Reputation: 11379
I'm reading data from many source files into a nested data frame. Some columns have an incompatible data type which prevents the tidyr::unnest()
function from working.
For example here is a nested data frame based on the iris
dataset:
irisnested <- iris %>%
rename_all(tolower) %>%
group_by(species) %>%
nest()
To recreate my issue, I change the column type in one of the sub-data frame in the data
list-column of the nested data frame:
irisnested$data[[2]]$sepal.length <- as.character(irisnested$data[[2]]$sepal.length)

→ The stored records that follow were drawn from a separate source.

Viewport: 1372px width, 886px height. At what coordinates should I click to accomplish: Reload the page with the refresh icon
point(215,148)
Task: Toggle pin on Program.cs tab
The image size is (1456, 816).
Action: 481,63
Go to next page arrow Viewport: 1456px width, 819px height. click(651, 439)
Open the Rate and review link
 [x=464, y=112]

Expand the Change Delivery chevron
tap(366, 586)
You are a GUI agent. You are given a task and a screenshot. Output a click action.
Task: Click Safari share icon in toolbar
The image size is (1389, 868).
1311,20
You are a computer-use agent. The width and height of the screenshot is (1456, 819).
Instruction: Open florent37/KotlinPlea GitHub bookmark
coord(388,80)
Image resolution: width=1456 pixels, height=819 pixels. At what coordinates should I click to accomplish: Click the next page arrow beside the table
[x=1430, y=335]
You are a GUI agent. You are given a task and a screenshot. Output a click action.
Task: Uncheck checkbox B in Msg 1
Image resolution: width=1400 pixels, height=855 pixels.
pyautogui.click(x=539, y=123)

Now the data frame cannot be unnested anymore:
irisnested %>%
unnest(data)
# Error in bind_rows_(x, .id) : Column `sepal.length` can't be converted from numeric to character
To correct the column types in each nested data frame, I have used an anonymous function:
irisnested %>%
mutate(data = map(data,
function(dtf){
dtf$sepal.length = as.numeric(dtf$sepal.length)
return(dtf)
})) %>%
unnest(data)
Now the data frame can be unnested again. But this anonymous function looks complex and I have the intuition there must be another way to do it. Is there a nicer way to perform this modification, using for example modify_at
?
Upvotes: 3
Views: 1227
Reputation: 886938
We can use ~
, get the data as .x
, then use mutate
to change the type of the column of interest
irisnested %>%
mutate(data = map(data, ~
.x %>%
mutate(sepal.length = as.numeric(sepal.length))))
Upvotes: 7